WHAT YOU ARE ASKED TO DO
Would you filter these records and copy every line that has the word "green"?

SUPPLIED MATERIAL
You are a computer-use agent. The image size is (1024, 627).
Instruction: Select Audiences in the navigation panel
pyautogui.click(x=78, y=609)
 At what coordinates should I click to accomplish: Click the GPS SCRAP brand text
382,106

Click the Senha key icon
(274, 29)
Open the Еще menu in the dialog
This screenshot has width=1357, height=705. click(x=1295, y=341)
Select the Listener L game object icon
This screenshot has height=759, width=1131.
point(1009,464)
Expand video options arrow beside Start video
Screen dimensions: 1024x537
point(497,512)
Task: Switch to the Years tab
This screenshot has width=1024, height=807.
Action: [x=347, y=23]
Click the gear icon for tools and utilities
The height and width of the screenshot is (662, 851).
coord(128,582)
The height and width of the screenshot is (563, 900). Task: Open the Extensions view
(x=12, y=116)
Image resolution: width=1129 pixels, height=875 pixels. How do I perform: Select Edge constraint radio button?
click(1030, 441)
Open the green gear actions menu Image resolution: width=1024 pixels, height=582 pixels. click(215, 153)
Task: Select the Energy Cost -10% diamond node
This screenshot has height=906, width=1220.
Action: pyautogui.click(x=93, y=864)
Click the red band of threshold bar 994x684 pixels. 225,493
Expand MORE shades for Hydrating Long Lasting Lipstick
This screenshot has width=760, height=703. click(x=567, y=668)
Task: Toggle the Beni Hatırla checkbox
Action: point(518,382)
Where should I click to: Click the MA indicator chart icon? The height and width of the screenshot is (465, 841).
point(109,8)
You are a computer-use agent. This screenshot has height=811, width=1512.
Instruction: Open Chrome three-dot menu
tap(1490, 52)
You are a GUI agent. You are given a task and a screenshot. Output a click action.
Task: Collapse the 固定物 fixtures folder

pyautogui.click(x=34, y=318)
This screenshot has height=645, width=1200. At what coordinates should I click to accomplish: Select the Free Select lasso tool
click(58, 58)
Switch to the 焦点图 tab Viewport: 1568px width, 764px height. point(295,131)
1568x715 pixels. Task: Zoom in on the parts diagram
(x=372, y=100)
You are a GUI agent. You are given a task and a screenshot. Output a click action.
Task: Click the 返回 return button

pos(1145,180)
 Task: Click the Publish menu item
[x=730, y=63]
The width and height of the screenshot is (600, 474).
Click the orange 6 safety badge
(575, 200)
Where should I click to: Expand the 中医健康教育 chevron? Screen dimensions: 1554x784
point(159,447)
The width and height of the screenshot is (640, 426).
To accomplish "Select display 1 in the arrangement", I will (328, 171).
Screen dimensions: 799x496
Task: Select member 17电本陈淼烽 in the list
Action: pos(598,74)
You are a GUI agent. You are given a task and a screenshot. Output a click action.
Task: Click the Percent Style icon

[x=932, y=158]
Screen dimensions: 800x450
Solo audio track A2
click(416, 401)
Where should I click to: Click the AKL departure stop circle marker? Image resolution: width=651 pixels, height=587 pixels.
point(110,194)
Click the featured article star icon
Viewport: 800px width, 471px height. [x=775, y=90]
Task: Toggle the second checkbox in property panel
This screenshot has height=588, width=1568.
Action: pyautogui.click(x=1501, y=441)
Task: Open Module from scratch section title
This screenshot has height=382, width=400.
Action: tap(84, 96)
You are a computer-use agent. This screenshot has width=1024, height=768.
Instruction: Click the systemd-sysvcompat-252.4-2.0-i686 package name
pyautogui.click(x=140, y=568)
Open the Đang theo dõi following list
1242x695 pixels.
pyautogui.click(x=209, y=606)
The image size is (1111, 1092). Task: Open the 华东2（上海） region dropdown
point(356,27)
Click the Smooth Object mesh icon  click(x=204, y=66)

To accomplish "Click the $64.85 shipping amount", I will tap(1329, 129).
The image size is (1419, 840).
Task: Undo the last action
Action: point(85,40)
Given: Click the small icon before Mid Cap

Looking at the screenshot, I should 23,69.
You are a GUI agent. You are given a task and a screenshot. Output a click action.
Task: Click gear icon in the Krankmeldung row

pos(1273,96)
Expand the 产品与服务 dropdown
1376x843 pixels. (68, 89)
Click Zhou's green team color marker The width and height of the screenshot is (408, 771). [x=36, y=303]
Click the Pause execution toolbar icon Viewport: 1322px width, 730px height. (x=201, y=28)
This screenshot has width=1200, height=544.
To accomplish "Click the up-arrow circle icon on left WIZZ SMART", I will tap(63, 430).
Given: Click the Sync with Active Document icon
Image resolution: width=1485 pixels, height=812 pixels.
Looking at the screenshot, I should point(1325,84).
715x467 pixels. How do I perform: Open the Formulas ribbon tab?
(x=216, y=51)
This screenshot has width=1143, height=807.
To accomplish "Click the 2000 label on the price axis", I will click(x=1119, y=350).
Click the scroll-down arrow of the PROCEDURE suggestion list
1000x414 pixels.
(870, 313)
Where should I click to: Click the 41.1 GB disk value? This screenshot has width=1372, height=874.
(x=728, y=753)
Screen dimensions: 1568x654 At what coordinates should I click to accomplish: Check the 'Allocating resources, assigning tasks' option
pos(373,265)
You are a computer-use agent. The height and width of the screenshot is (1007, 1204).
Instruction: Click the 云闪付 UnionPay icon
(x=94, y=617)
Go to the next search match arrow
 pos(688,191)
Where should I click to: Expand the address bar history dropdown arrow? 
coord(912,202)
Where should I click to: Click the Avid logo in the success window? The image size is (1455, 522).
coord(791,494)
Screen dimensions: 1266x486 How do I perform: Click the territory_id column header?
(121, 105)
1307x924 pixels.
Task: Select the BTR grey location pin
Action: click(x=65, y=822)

WRITTEN ANSWER
Open the green gear actions menu Image resolution: width=1024 pixels, height=582 pixels. click(215, 153)
Click Zhou's green team color marker The width and height of the screenshot is (408, 771). [x=36, y=303]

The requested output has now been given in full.